Akero Therapeutics announces efruxifermin granted BTD from U.S. FDA

Akero Therapeutics announced that efruxifermin, EFX, has received a Breakthrough Therapy Designation, BTD, from the US Food and Drug Administration, FDA, for the treatment of nonalcoholic steatohepatitis, NASH. "We are proud to have the FDA recognize the potential therapeutic benefit of EFX through this Breakthrough Therapy Designation," said Andrew Cheng, M.D., Ph.D., president and chief executive officer of Akero. "With the global prevalence of NASH continuing to rise, we are committed more than ever to developing therapeutics that can treat NASH holistically and reverse fibrosis rapidly. This designation is an important milestone for Akero and the NASH community as we continue to evaluate EFX as a potential foundational monotherapy." In HARMONY, Akero observed that both 50mg and 28mg doses of EFX produced at least a one stage improvement in liver fibrosis with no worsening of NASH by week 24 compared with 20% for placebo.

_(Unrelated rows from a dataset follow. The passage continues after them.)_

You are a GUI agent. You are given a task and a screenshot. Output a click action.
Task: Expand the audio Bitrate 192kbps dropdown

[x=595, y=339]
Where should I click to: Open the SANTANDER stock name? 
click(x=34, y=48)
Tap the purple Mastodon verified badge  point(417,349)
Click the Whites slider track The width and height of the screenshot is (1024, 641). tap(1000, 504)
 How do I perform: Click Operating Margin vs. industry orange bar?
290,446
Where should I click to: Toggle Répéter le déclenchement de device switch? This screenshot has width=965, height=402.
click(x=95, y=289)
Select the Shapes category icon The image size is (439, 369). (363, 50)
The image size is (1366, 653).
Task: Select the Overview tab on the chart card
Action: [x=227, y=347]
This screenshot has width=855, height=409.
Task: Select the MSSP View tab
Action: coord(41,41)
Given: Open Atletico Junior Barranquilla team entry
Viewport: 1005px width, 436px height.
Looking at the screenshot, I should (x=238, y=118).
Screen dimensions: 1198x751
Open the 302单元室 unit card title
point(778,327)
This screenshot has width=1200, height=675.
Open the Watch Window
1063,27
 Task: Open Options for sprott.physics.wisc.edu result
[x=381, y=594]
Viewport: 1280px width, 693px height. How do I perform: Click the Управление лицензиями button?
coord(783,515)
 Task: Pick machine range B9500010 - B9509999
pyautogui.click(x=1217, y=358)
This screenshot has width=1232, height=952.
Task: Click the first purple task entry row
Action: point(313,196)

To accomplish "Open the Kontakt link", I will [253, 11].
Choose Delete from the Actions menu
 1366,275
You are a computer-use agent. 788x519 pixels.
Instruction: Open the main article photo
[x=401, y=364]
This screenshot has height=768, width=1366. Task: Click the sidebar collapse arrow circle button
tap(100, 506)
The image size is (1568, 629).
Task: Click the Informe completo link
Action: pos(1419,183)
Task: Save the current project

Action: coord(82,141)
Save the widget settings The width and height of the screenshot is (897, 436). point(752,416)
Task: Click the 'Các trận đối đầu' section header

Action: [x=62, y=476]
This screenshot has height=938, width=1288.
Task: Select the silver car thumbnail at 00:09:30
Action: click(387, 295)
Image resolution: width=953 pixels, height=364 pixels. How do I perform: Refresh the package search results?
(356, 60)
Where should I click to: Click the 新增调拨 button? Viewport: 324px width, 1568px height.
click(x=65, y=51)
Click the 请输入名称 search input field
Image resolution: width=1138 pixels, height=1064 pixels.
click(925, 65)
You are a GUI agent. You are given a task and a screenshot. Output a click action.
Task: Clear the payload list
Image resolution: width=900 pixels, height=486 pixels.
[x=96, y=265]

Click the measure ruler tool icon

In addition to meeting this primary endpoint, the study also met two key secondary endpoints with 76% and 47% of patients treated with 50mg and 28mg, respectively, achieving NASH resolution without worsening of fibrosis, compared with 15% for placebo. An additional Phase 2b study, SYMMETRY, was initiated in July of 2021. Akero expects to report results from the ongoing SYMMETRY study in the second half of 2023. Results from a 12-week expansion cohort of the SYMMETRY study, evaluating treatment of EFX in combination with GLP-1 therapy in patients with F1-F3 fibrosis, are expected in the first half of 2023.